Diodati also says the city of Niagara Falls was not consulted before Bradley made the announcement. 

When Bradley announced the emergency declaration on March 29, he claimed the move would
“strengthen the tools the Region has at its disposal to safeguard the health and safety of residents and visitors.” 

In theory, the emergency framework allows officials to more easily mobilize resources to protect residents from harm.

Yet, it remains an open question as to whether it was at all necessary to make such a declaration. Bradley was able to make the move unilaterally due to his role as chair. 

Niagara Falls had initially expected to see up to a million visitors for the eclipse, as Niagara was one of the best places in Canada for the eclipse to be seen. There was a total eclipse in the area, meaning that there was a point in time when the entire sun was blocked by the moon.

Diodati estimates that hundreds of thousands of visitors did still come, but feels that Niagara fell short of expectations. 

The emergency declaration “made headlines around the world and it’s really unfortunate, because you can’t get the toothpaste back in the tube,” Diodati said about fears by potential visitors about visiting while the Region was under an emergency declaration.

The Canadian Constitution Foundation was also skeptical of Bradley’s move.
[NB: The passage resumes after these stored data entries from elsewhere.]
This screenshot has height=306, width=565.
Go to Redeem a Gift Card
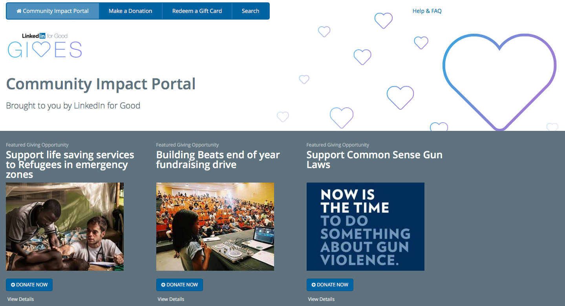coord(197,11)
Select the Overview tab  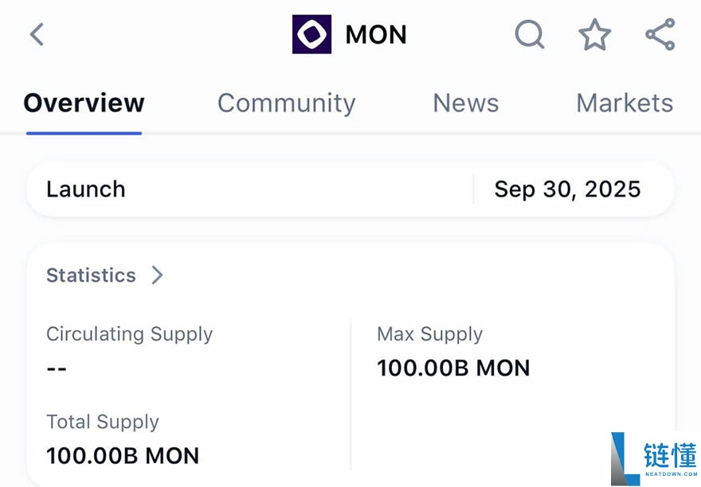tap(84, 103)
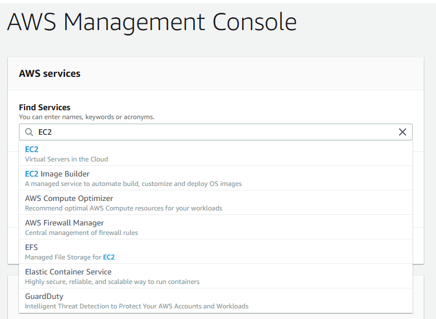Click the Find Services label
This screenshot has width=436, height=319.
[45, 107]
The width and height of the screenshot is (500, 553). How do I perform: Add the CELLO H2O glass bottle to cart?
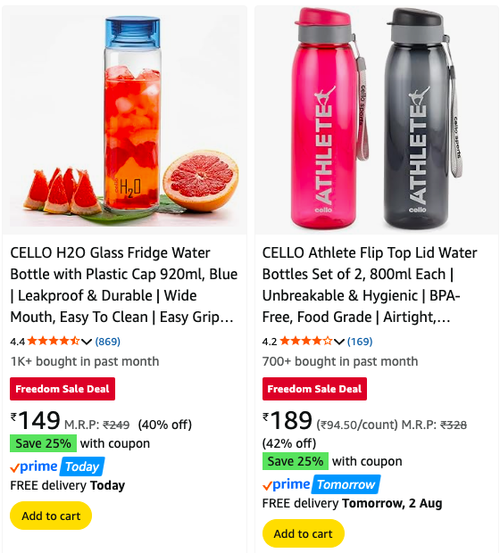[x=51, y=516]
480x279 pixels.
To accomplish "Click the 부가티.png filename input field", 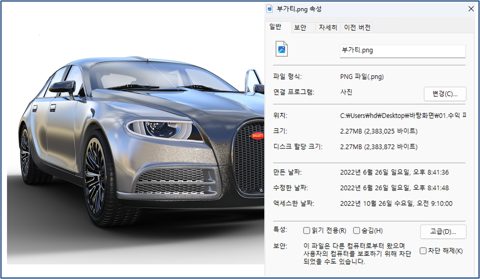I will tap(402, 51).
The organization noted that emergency declarations should be limited to genuine emergencies. 

CCF spokesperson Josh Dehaas says the emergency declaration is dangerous because none of the Region’s “reasons for declaring an emergency approach the definition of emergency” and there would now be nothing stopping Niagara Region from declaring a state of emergency for something as regular as a holiday. 

While there was great excitement in the Niagara area about the eclipse, some cloud cover ensured that the eclipse itself was not as visible as it was in other areas covered by totality. 

Still, with hundreds of thousands of people flocking to Niagara for the event, there can be no doubt that the eclipse was a boon for the local economy.